> **Task instructions**
Starting at the line below with "The height and" and stopping at the line with "980x441 pixels.", please print each line exactly, those two included, and skip every picture.

***

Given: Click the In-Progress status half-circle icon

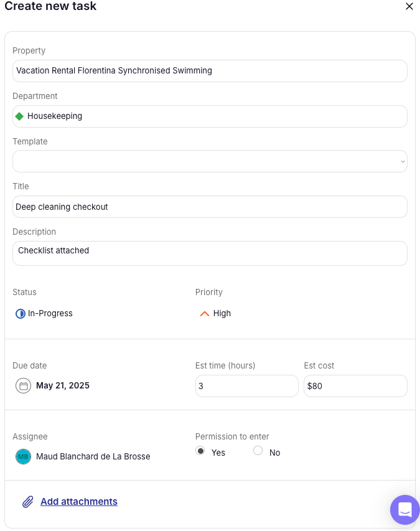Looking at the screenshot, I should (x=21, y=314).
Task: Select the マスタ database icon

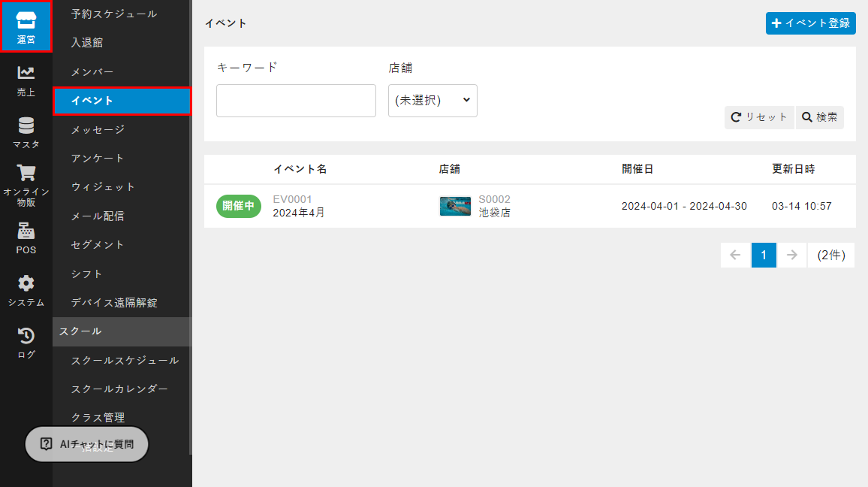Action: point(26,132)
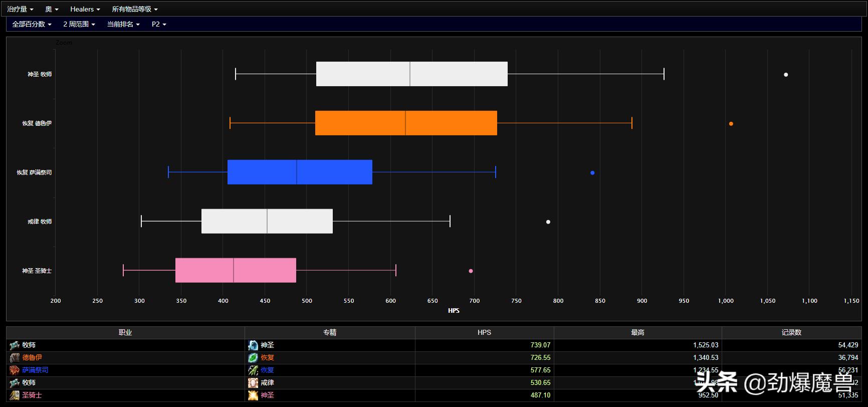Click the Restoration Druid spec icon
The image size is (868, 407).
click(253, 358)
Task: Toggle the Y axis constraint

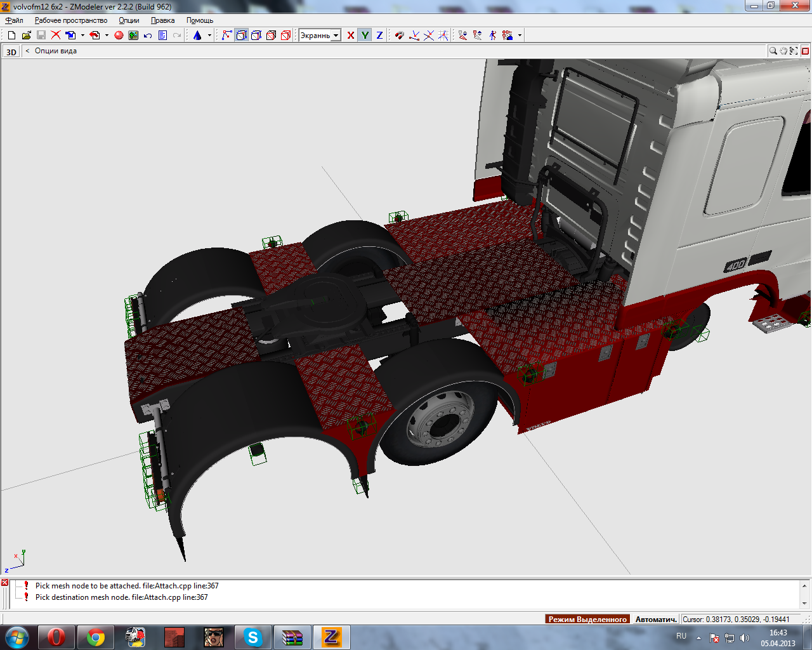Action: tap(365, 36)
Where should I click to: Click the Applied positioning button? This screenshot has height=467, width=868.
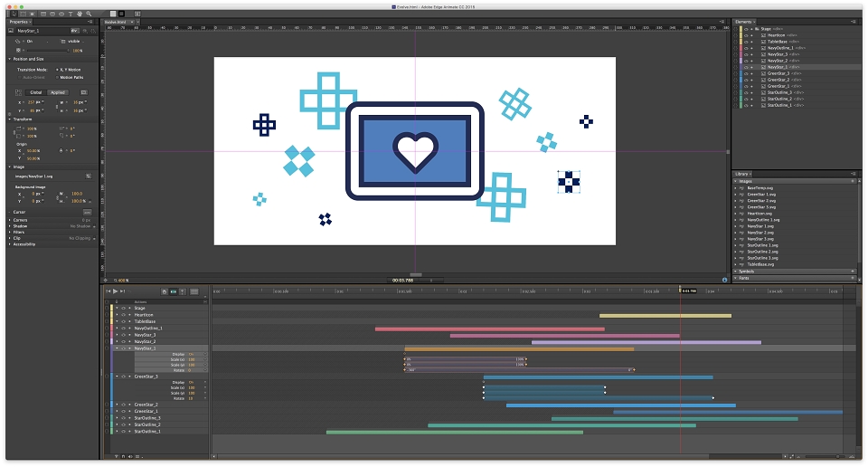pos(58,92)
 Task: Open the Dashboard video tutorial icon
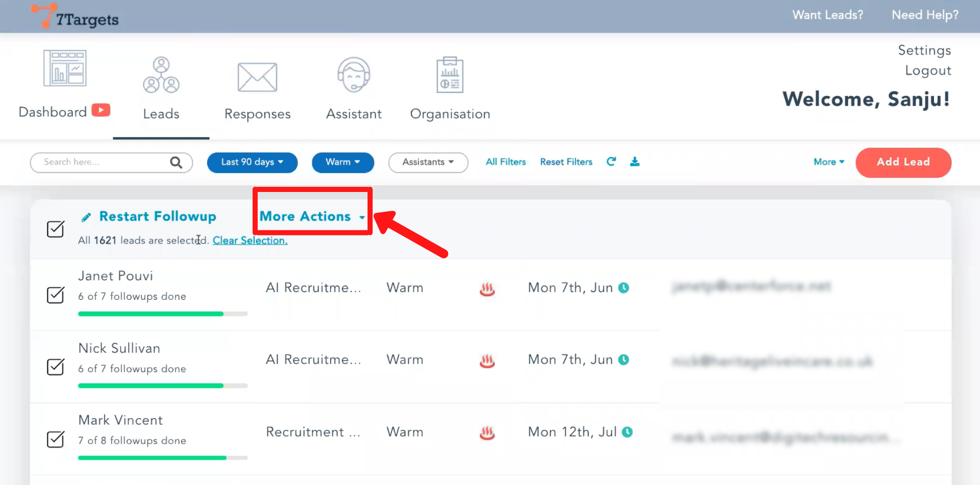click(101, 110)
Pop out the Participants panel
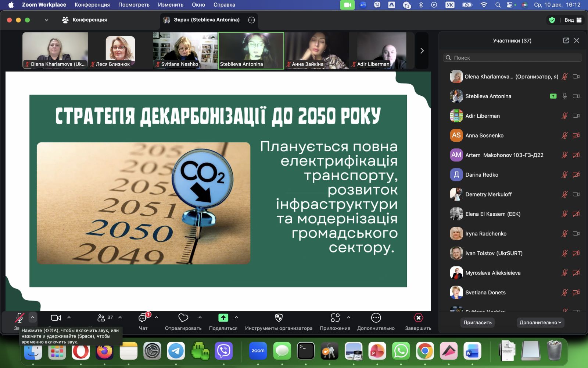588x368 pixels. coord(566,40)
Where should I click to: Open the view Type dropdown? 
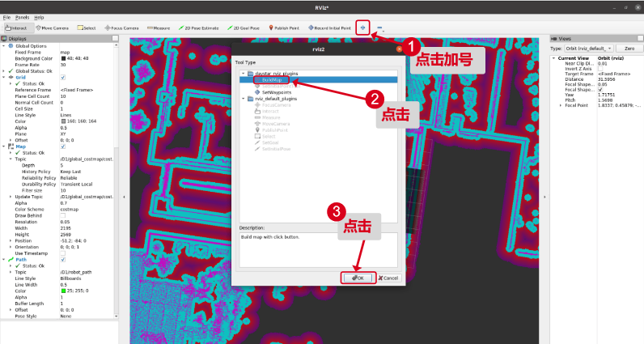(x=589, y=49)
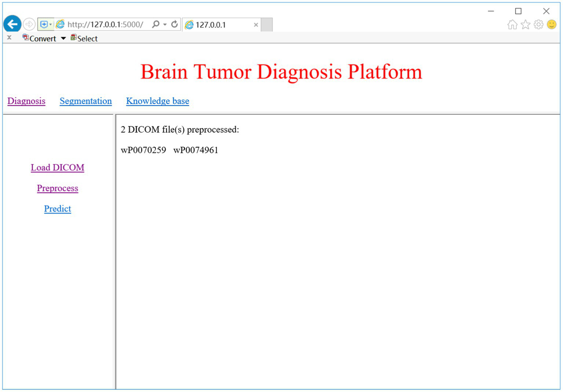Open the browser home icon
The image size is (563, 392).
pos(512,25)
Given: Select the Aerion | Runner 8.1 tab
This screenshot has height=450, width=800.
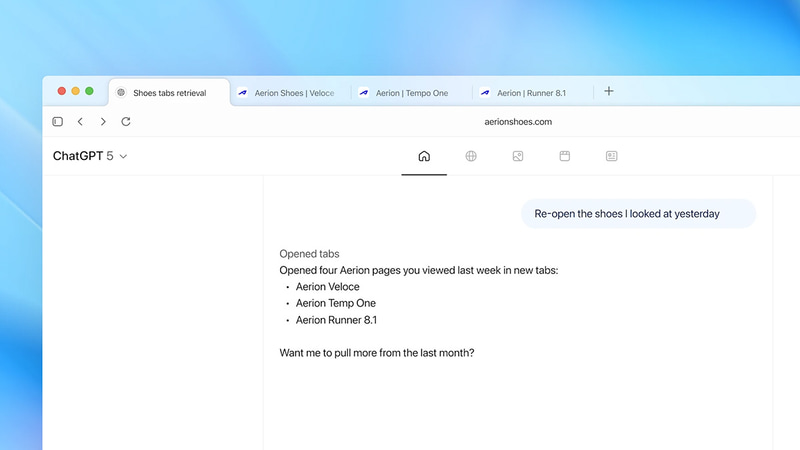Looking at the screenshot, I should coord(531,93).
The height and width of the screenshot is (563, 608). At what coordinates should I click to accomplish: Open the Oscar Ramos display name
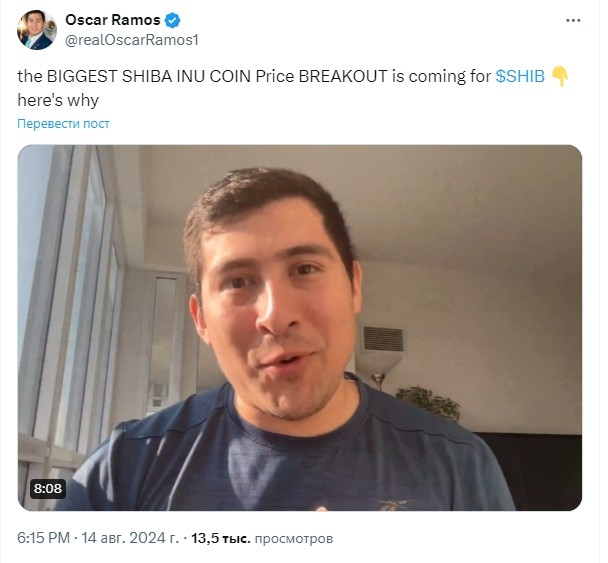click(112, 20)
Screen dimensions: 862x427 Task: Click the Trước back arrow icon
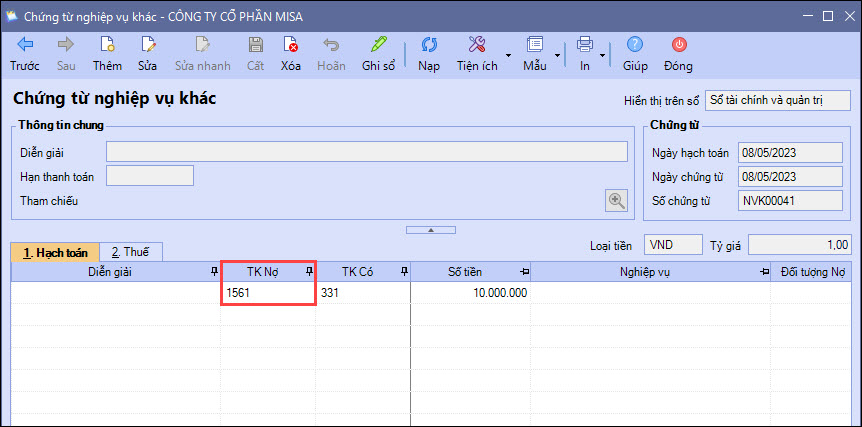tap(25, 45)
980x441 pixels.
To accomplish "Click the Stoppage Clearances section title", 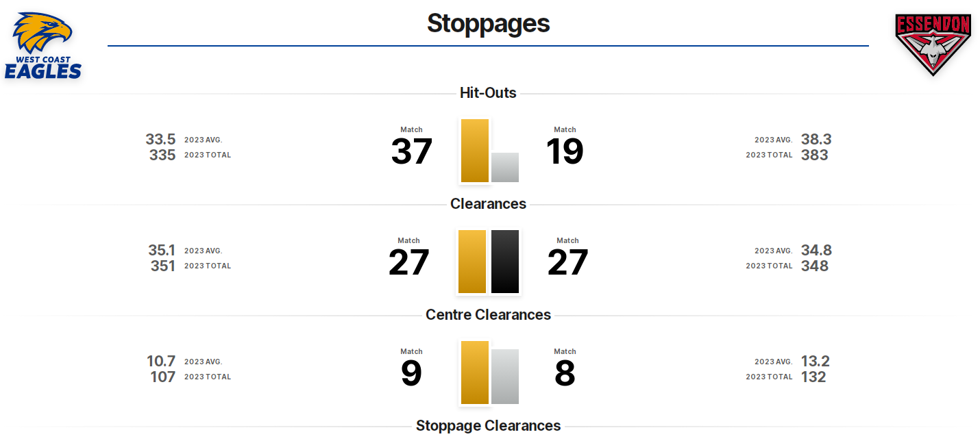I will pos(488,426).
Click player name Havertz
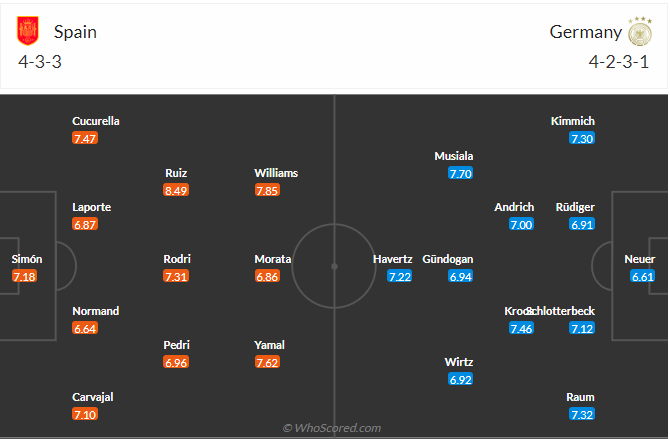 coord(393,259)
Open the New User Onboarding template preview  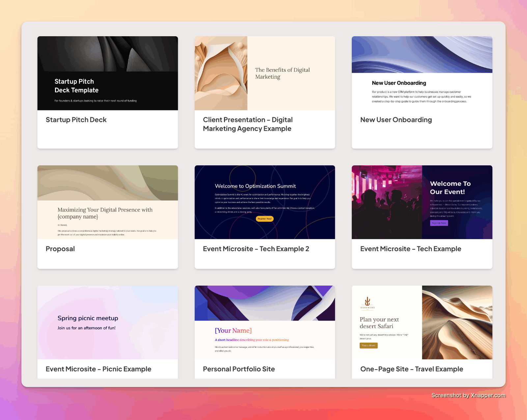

***

> **Output of the exercise**
The height and width of the screenshot is (563, 608). At what coordinates should I click to accomplish: Open the Oscar Ramos display name
click(112, 20)
Screen dimensions: 862x427 Task: Click the Trước back arrow icon
tap(25, 45)
980x441 pixels.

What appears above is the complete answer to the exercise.